Dans les pages de L’Héritage fossile, les personnages dénotent avec les décors. Les premiers sont volontairement plus enfantins et simples, alors que les seconds ont été conçus dans un souci de réalisme étonnant. Pourtant, ils ont tous les deux été façonnés avec Blender, selon des processus différents. « Grâce à ce logiciel, j’ai conçu mes personnages comme des marionnettes que je pouvais articuler comme bon me semblait, mais ils ont tous une texture flat, en aplat de couleur. J’ai volontairement désactivé les options de jeux de lumière ou de dégradé. Finalement, je les ai importés directement en tant que modèle, ce qui leur confère cet aspect 2D. J’ai ensuite dessiné moi-même les expressions des visages pour plus de cohérence, ou quelques effets de surface comme des égratignures ». Pour réaliser les vues d’extérieur et d’intérieur du vaisseau, Philippe Valette use à l’inverse des effets 3D réalistes, jouant sur les jeux de lumières pour trouver la bonne ambiance, ou sur les voiles et les profondeurs, à la manière d’un Steven Spielberg remplissant souvent les pièces de fumée sur les plateaux de tournage.
Des GeoNodes pour plus de réalisme
Pour imaginer Geminæ, tel un personnage central évolutif, Philippe Valette est allé encore plus loin dans Blender. « L’Héritage fossile est en partie un road-movie sur cette planète, il fallait donc que je puisse la faire évoluer au fur et à mesure du périple. Pour cela, j’ai utilisé dans Blender des GeoNodes qui permettent de modéliser des éléments de manière procédurale. Pour simplifier, disons que j’ai créé plusieurs formes de cailloux afin de constituer une collection appliquée de manière aléatoire sur des plaques en réglant la densité. Ensuite, j’ai donné à ses plaques un relief bien spécifique. Les GeoNodes redistribuent ainsi avec cohérence la répartition des cailloux. Ce n’est pas du coding, mais ça s’en rapproche. »

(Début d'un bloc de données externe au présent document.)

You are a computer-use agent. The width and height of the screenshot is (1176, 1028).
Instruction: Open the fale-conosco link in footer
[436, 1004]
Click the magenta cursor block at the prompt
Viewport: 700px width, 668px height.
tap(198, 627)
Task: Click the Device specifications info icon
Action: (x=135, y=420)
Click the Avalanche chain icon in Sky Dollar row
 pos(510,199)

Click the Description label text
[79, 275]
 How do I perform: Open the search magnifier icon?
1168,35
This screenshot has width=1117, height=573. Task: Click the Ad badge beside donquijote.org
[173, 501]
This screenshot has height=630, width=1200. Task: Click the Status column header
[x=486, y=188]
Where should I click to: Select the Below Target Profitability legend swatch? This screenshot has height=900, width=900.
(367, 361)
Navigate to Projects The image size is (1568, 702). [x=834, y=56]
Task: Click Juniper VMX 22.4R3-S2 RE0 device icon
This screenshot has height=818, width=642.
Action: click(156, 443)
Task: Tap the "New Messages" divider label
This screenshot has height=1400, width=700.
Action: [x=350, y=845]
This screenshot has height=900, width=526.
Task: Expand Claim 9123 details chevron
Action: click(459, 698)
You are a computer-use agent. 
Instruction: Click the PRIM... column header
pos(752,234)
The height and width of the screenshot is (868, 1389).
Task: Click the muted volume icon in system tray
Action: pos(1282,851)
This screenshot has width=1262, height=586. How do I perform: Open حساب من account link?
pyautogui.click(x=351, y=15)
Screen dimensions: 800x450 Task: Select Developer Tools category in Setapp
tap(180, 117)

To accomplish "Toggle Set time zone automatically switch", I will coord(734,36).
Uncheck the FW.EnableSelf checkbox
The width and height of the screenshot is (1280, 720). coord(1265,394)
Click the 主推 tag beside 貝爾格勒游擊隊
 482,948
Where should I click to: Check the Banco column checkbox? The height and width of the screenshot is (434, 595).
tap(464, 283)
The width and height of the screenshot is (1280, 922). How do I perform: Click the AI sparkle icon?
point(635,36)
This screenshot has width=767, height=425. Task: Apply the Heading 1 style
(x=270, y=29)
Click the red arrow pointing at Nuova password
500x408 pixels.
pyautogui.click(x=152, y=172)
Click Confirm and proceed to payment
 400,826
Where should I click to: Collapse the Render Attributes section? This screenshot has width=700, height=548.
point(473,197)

Par déformation professionnelle, Philippe Valette appréhende la BD comme un film d’animation. Ainsi, il met en scène ses personnages 3D dans ces cases. « Je pense mes histoires comme des cadres, et non comme des pages. En tournant autour, je pouvais expérimenter plus facilement qu’avec le dessin et les cadrer comme avec une caméra, cherchant le bon angle, la bonne perspective, la bonne focale sur eux, d’autant que l’action se déroule en partie en apesanteur, détaille-t-il, passionné et conscient de développer là une technique qui n’est pas simple à mettre en image. Plusieurs fois, j’ai dû revenir dessus, car ça ne fonctionnait pas. Les perspectives n’étaient pas bonnes… En fin de compte, ça a tout de même été un gain de temps ». Loin d’être gratuite, cette technique singulière sert parfaitement ce récit de science-fiction, constitué de pleines pages muettes dont les décors et les ambiances en disent plus long que des pages de texte. Satisfait, et il peut l’être, Philippe Valette dit toutefois ne pas vouloir renouveler l’expérience à tout prix. Faut-il encore, comme ici, qu’elle se justifie !
- L’Héritage fossile de Philippe Valette, 288 pages, Delcourt Collection Neopolis.